EagleTribune.com, North Andover, MA

December 17, 2013

Christmas comes early for package snatchers

This is busiest week for parcel-delivery services

By Mike LaBella
mlabella@eagletribune.com

---- — The prevalence of online shopping and the shipping of gift packages during Christmas means more deliveries to doorsteps. Unfortunately, it also means an increase in thefts of packages left outside homes.

Nationally, this is the busiest week for parcel-delivery services, and area police warn of an uptick on such thefts.

In Haverhill, Police Lt. Robert Pistone said that in the last two weeks his department has received about a half dozen reports of thefts of packages.

“At this time of year, people do more online shopping and as a result are having packages delivered to their homes,” Pistone said. “In many cases a signature is not required and the package is simply left on a porch or other area.”

According to the magazine, Consumer Reports, delivery services usually try to leave packages in inconspicuous spots, or at least ones that aren’t clearly visible from the street.

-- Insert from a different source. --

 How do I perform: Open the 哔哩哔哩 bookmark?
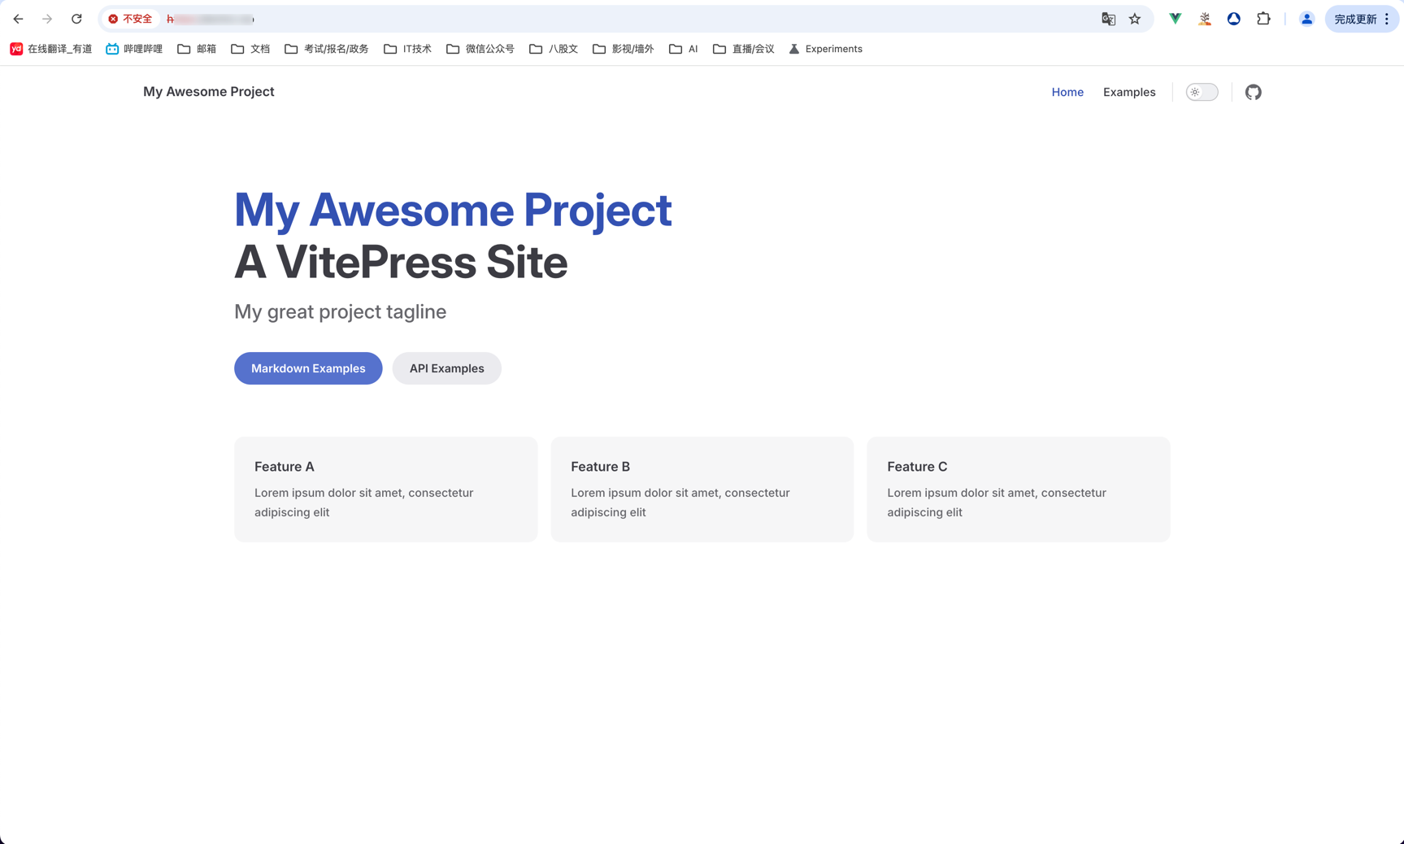(x=134, y=49)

But delivery workers are rushed, and many of them are holiday-season temps, so don’t expect them to spend too much time hiding your package on the front porch.

In addition to online shopping, yesterday marked the highest global pickup day for UPS with some 34 million packages to be picked up across the world -- double the normal volume. Nearly 29 million of those packages will be delivered today. Overall, the company expects to deliver more than 129 million packages the week before Christmas, said Dan McMackin, a UPS spokesman.

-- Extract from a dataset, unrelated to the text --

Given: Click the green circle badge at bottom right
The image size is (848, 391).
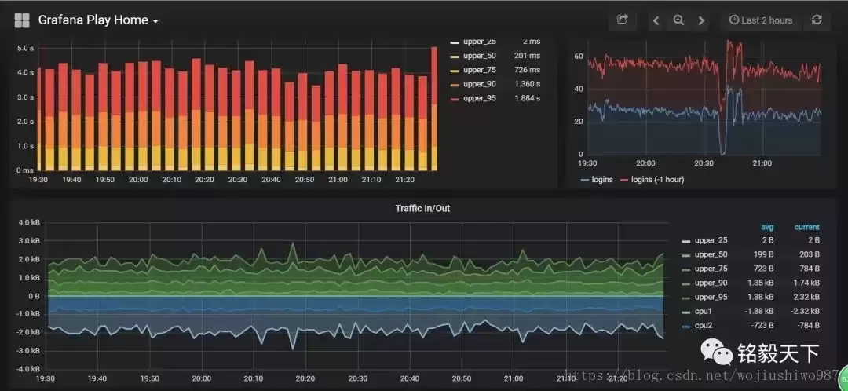Looking at the screenshot, I should [x=844, y=375].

Between Thanksgiving and Christmas, FedEx forecasts more than 260 million shipments will move through its worldwide shipping networks.

U.S. postal workers yesterday were expected to process about 600 million pieces of mail and packages - the busiest mailing day projected this year.

In Haverhill, Lt. Pistone said reports of stolen packages were from residents who were at work and had checked online to find their packages had been delivered to their home, but when they arrived home, their packages were not there.

In one recent incident, an alert witness saw a man taking a delivered package from outside of a home on South Main Street. Police said the witness provided them with a description of the suspect and a photo of the suspect’s vehicle.

Police are searching for a man who was driving a black GMC Denali SUV. Police described the suspect as between 5-feet 8-inches and 6-feet tall, medium build and wearing a dark hooded sweatshirt, dark pants and sneakers.

Pistone said there were about a dozen reports of stolen packages this past summer.

“It wasn’t a random thing, it was a particular crew that was going around Haverhill and surrounding communities stealing items as they were being left,” Pistone said. “They were following around one of the parcel carriers.”

Pistone said Haverhill detectives caught the suspects, who turned out to be a man and a woman living in Lawrence. He said detectives were able to identify the suspects and their vehicle after setting up surveillance cameras at the home of a victim who’d reported packages stolen on several occasions. He said the suspects returned to the same address and were caught on camera.

“When the officers made the arrests, there was a dumpster outside of their (suspect’s) apartment building that had empty boxes of items they’d stolen,” Pistone said.

Police suggest, if possible, to arrange to have your package delivered to a place where someone can accept it, such as a package shipping/delivery center.

“If possible, don’t have your package left at your doorstep as it does invite a crime of opportunity,” Pistone said. “The criminal element does know that at this time of year a lot of packages are being delivered.”

He said it takes time to break into a home, but it doesn’t take much time to take a package that was left at your doorstep.

“We’re asking people to be aware of what’s going on and to look out for each other,” he said.